**Exercise data:**
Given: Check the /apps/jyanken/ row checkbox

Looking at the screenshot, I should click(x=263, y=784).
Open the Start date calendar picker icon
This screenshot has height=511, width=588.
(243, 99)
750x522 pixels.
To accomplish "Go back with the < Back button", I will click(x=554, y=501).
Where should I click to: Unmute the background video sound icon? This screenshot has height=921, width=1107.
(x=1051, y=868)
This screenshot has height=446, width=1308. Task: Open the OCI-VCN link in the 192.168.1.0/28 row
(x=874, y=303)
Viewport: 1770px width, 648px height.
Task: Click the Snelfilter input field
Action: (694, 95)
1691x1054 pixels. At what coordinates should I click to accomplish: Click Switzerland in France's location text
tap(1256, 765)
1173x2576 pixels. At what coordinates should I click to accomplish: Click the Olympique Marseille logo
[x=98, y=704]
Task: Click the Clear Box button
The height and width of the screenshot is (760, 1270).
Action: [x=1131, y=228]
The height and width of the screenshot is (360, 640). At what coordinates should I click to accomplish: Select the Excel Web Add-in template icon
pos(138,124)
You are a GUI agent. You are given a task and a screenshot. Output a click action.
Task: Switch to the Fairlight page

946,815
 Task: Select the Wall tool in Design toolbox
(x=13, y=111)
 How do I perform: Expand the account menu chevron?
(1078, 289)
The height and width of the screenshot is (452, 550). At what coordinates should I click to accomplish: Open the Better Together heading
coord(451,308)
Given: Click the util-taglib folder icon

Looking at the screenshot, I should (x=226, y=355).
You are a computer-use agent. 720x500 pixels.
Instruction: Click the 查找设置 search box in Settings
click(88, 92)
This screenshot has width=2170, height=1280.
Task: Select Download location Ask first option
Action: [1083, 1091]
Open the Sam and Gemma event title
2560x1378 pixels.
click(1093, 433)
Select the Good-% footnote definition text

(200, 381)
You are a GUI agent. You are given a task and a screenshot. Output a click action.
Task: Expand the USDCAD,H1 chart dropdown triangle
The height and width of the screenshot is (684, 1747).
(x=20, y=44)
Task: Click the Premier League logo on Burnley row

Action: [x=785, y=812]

**Aim of the task:**
Counting only lines that hold the word "button", report how many there are in the listing above, as a number alone.

**Solution to this problem:**
2